Fair, there are reasons to keep it around, like load-balancing and connection persistence.
QUIC isn’t generally P2P though. Browsers don’t support NAT traversal for it.
I think basically there is currently a lot of overhead and, when you control the network more and everything is more reliable, you can make tcp work better.
It's explained in the reddit thread. Most of it is because you have to handle a ton of what TCP does in userland.
For starters, why encrypt something literally in the same datacenter 6 feet away? Add significant latency and processing overhead.
Encryption gets you data integrity "for free". If a bit is flipped by faulty hardware, the packet won't decrypt. TCP checksums are not good enough for catching corruption in many cases.
Interesting. When I read this I was thinking “that can’t be right, the whole internet relies on tcp being “reliable”. But it is right; https://dl.acm.org/doi/10.1145/347059.347561. It might be rare, but an unencrypted RPC packet might accidentally set that “go nuclear” bit. ECC memory is not enough people! Encrypt your traffic for data integrity!
################
DIRECTION 1:
In the thread about QUIC and TCP, what do browsers not support for QUIC?
DIRECTION 2:
Say whether each statement agrees with the thread about QUIC and TCP, answering yes or no and quoting the words that decide it: (a) TCP checksums are good enough to catch corruption in most cases. (b) A bit flipped by faulty hardware will keep the packet from decrypting. (c) QUIC is generally used peer-to-peer.
DIRECTION 3:
Transcribe everything in the thread about QUIC and TCP from "For starters, why" down to "in many cases.".

MATERIAL:
################
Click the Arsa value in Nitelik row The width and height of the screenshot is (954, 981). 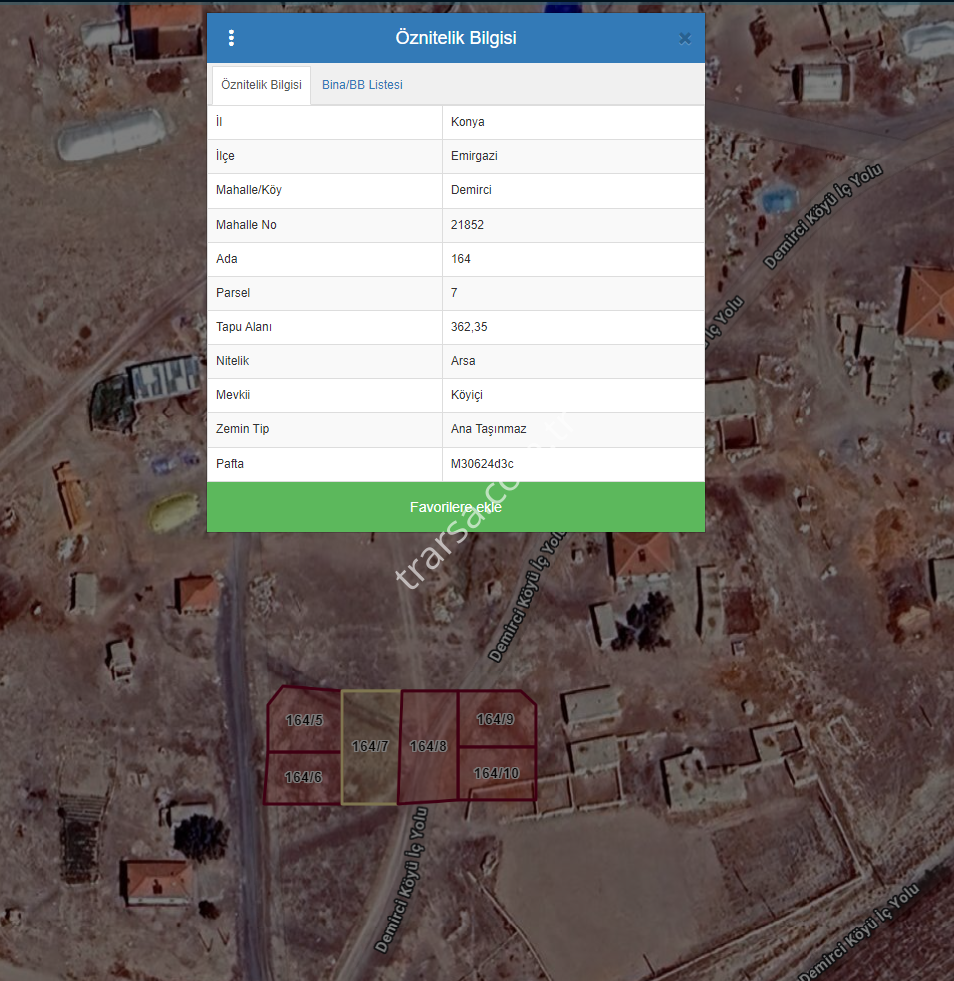[x=463, y=361]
################
CORRECT RESPONSE 1:
NAT traversal.

CORRECT RESPONSE 2:
(a) No: "TCP checksums are not good enough for catching corruption in many cases."
(b) Yes: "If a bit is flipped by faulty hardware, the packet won't decrypt."
(c) No: "QUIC isn’t generally P2P though."

CORRECT RESPONSE 3:
For starters, why encrypt something literally in the same datacenter 6 feet away? Add significant latency and processing overhead.
Encryption gets you data integrity "for free". If a bit is flipped by faulty hardware, the packet won't decrypt. TCP checksums are not good enough for catching corruption in many cases.